Estação rodoviária, meia tarde, vejo uma mãe entregando seus dois filhinhos, supostamente para a avó dos meninos. Por que a ouvi falar “me liga quando chegar mãe” era duas crianças pequenas, um deveria ter mais ou menos uns quatro anos de idade o outro alguns meses, no olhar da mãe das crianças eu via um vazio, uma tristeza, eu sabia que algo estava errado, sou perceptiva, vejo quando algo não vai bem.
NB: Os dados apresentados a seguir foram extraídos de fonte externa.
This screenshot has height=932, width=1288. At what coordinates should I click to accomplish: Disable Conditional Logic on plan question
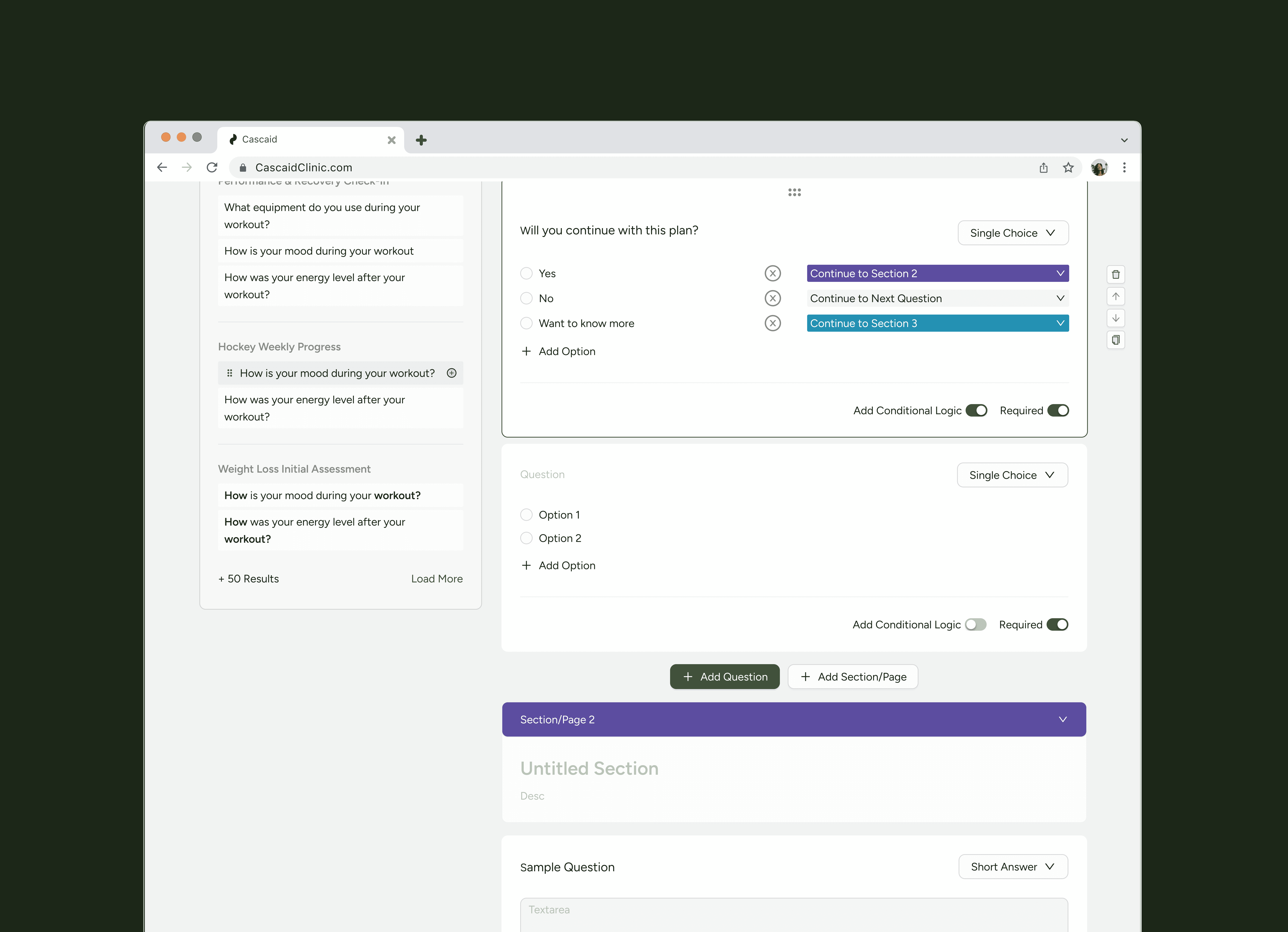click(x=976, y=411)
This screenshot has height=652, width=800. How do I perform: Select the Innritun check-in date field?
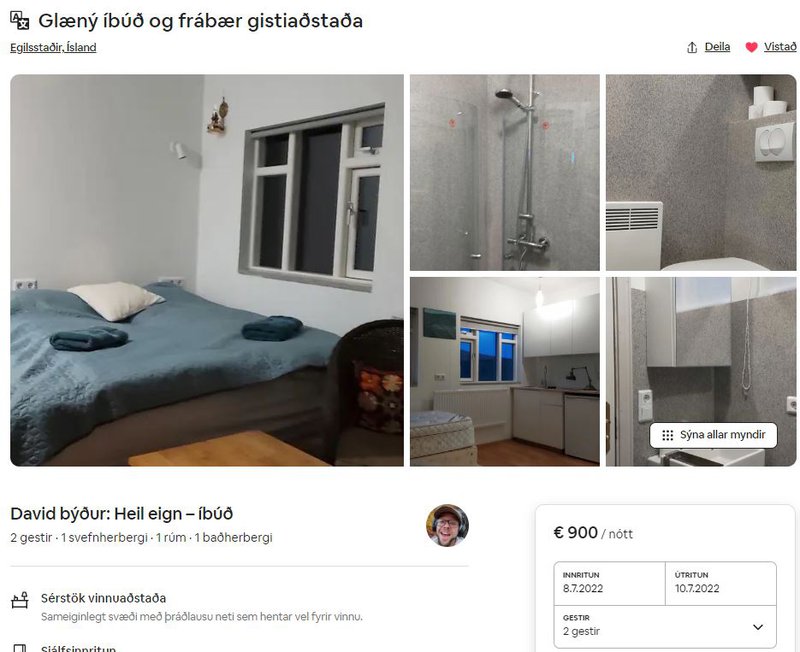(x=610, y=583)
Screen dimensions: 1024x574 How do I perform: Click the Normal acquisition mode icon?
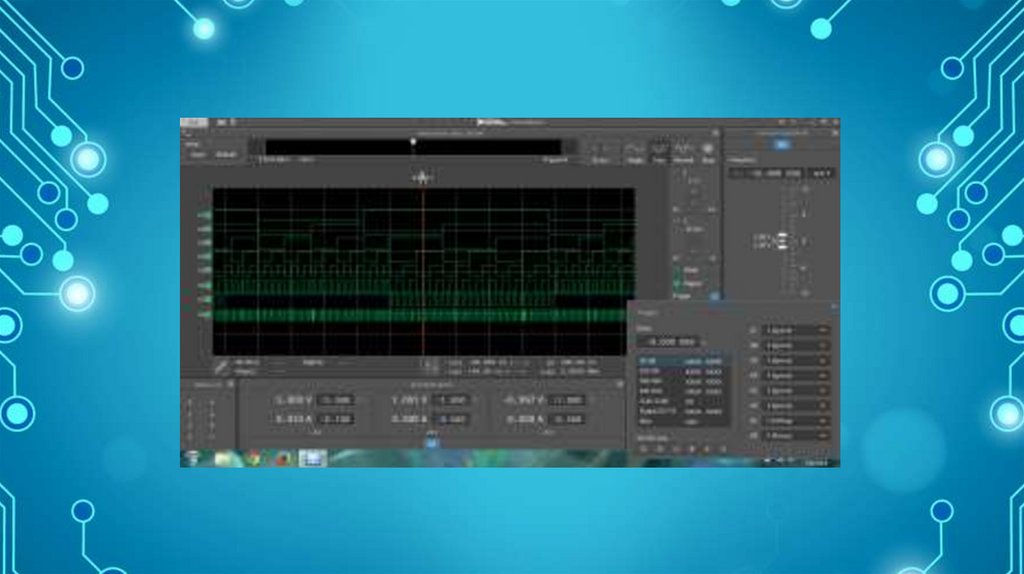pyautogui.click(x=684, y=151)
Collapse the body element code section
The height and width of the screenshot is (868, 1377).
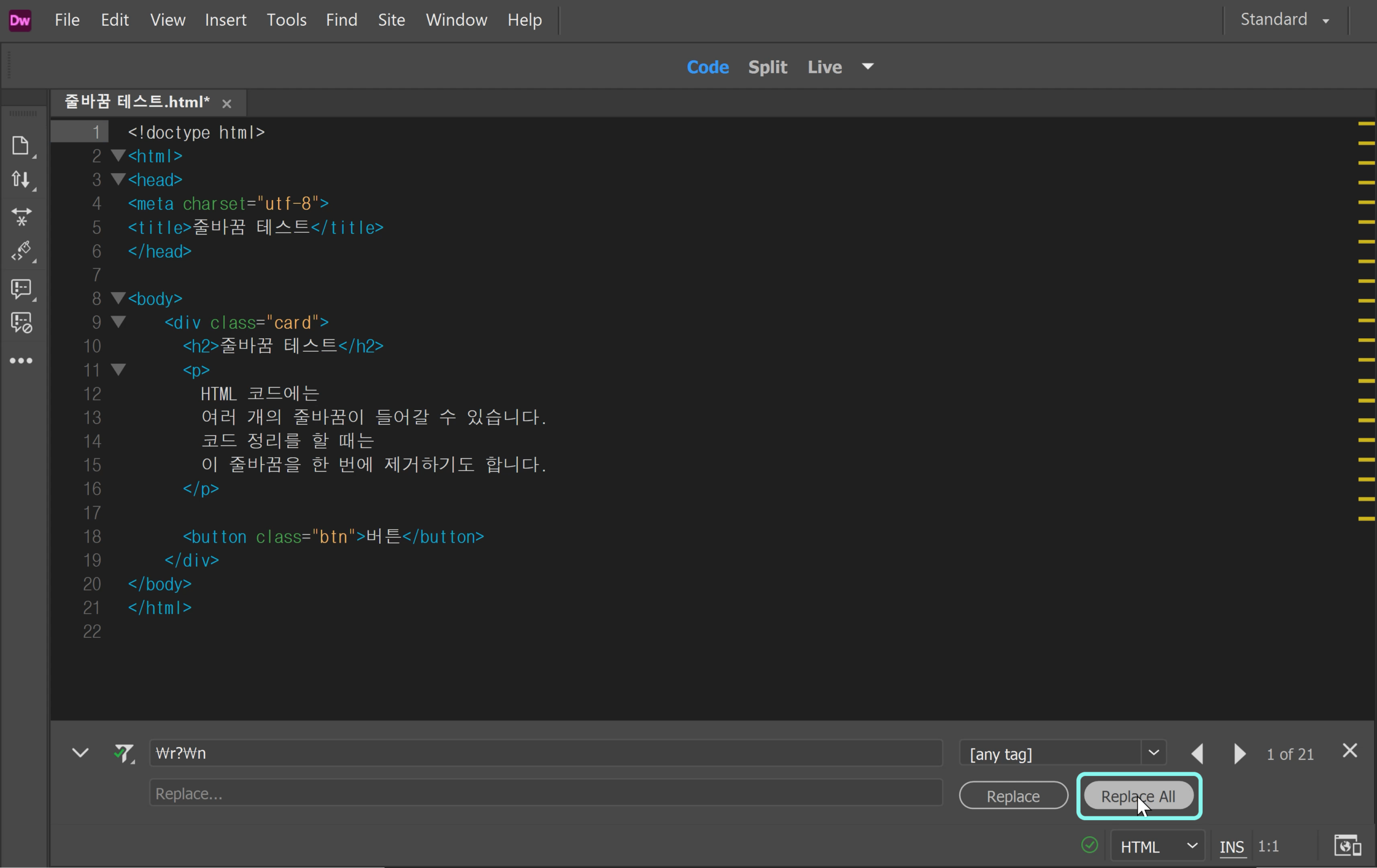point(118,298)
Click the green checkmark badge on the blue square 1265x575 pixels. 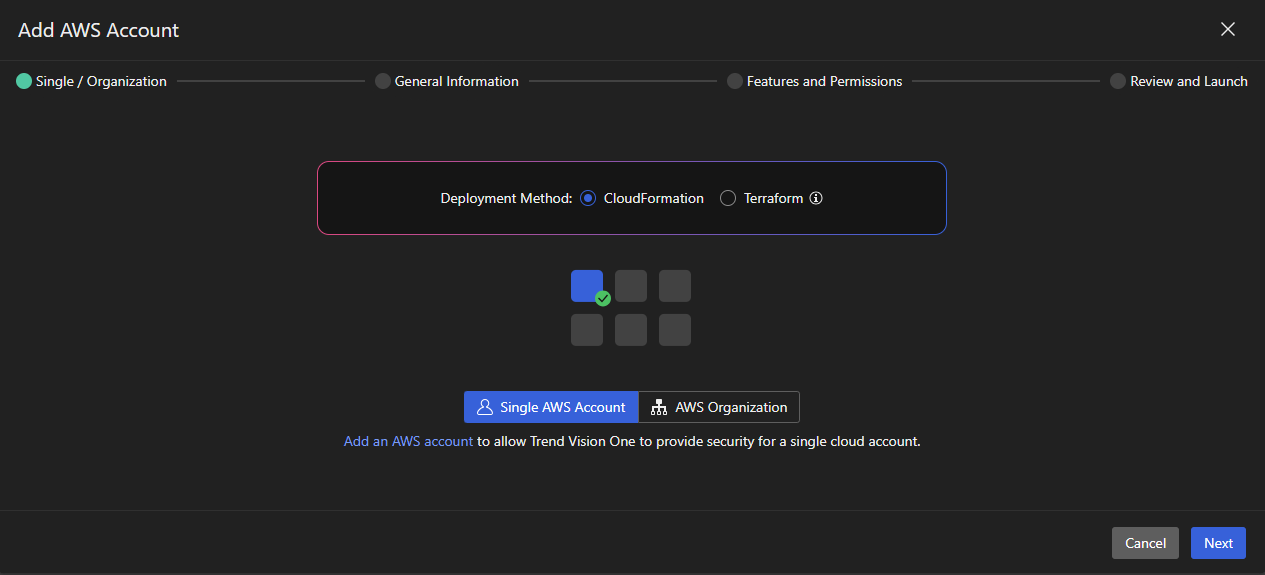603,298
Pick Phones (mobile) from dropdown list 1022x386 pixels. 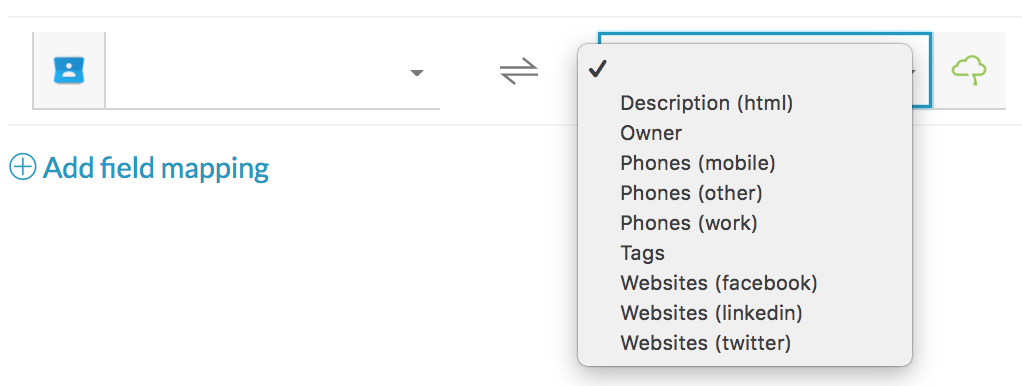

Logo mais a vovó subiu para o ônibus com o bebê no colo e o outro ela pegou pela mão e se sentaram em um banco, eu tudo observava de longe. A mãe do lado de fora do ônibus se despedia e chorava, dava para ver que ela era uma mulher nova de seus vinte e poucos anos, logo mais o ônibus se foi, ela deu o último tchau, e foi em direção à saída da estação rodoviária, ela estava chorando, e logo depois, observei que sua barriga tinha um volume, não seria gordura localizada e sim outro bebê, ela estava grávida. Tão nova, tão triste, não sei por que, mas vim aqui escrever sobre você mamãe , vim aqui escrever , por que você é quem me deu inspiração, por que eu sei que ninguém te observava e cuidava seus gestos e lágrimas, a não ser eu. Não cabe a mim e nem a ninguém te julgar pelos seus feitos, por talvez, seus descuidos. Eu desejo nem que seja por telepatia,que trilhe os caminhos certos e toda a felicidade do mundo, por que, talvez um dia eu encontre na rua seus filhos, homens, formados, casados, felizes, seja lá o que for, mas que estejam bem, ou eu te ajude com suas compras quando estiver velhinha e você não pare de tagarelar , mesmo que eu não saiba, mas desejo nem que seja apenas por telepatia.